Stored records
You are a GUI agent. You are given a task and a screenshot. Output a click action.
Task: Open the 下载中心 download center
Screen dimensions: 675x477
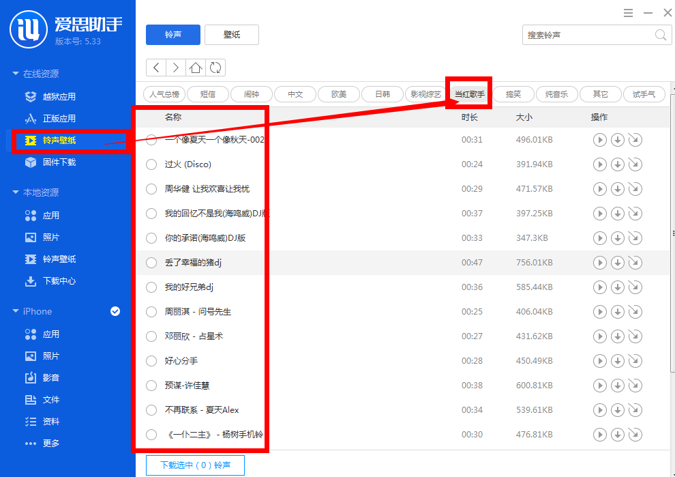coord(53,281)
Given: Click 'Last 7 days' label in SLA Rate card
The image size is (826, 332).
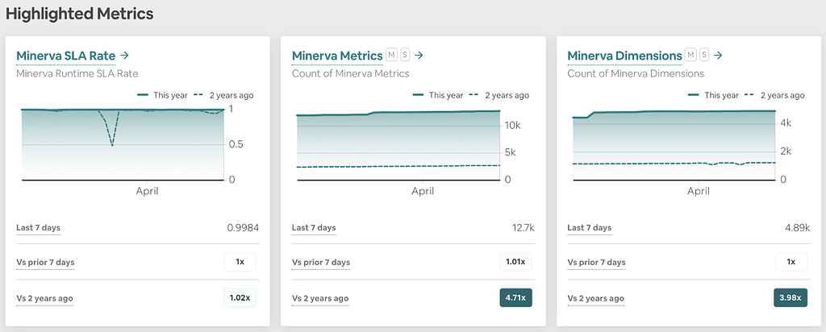Looking at the screenshot, I should pos(39,228).
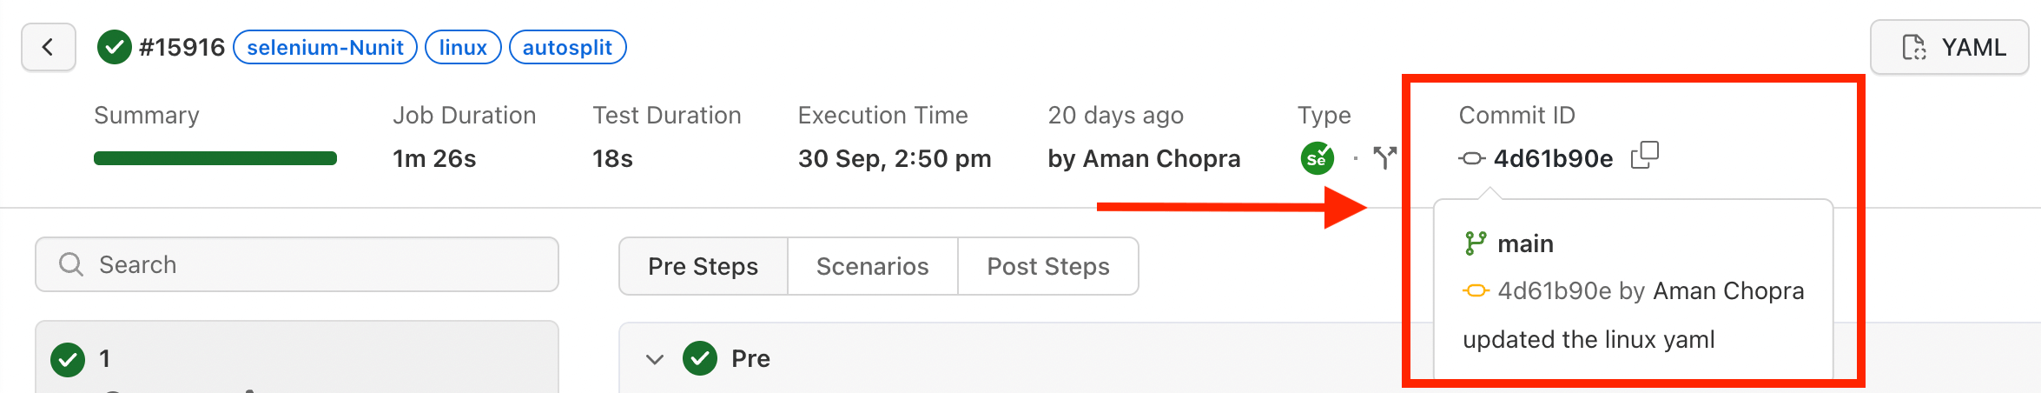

## TASK GOAL
What is needed here is an exact copy of every record, with the pictures left out.

## TASK ANSWER
You are a GUI agent. You are given a task and a screenshot. Output a click action.
Task: Open the 下载中心 download center
Screen dimensions: 675x477
coord(53,281)
Given: Click 'Last 7 days' label in SLA Rate card
The image size is (826, 332).
Looking at the screenshot, I should pos(39,228).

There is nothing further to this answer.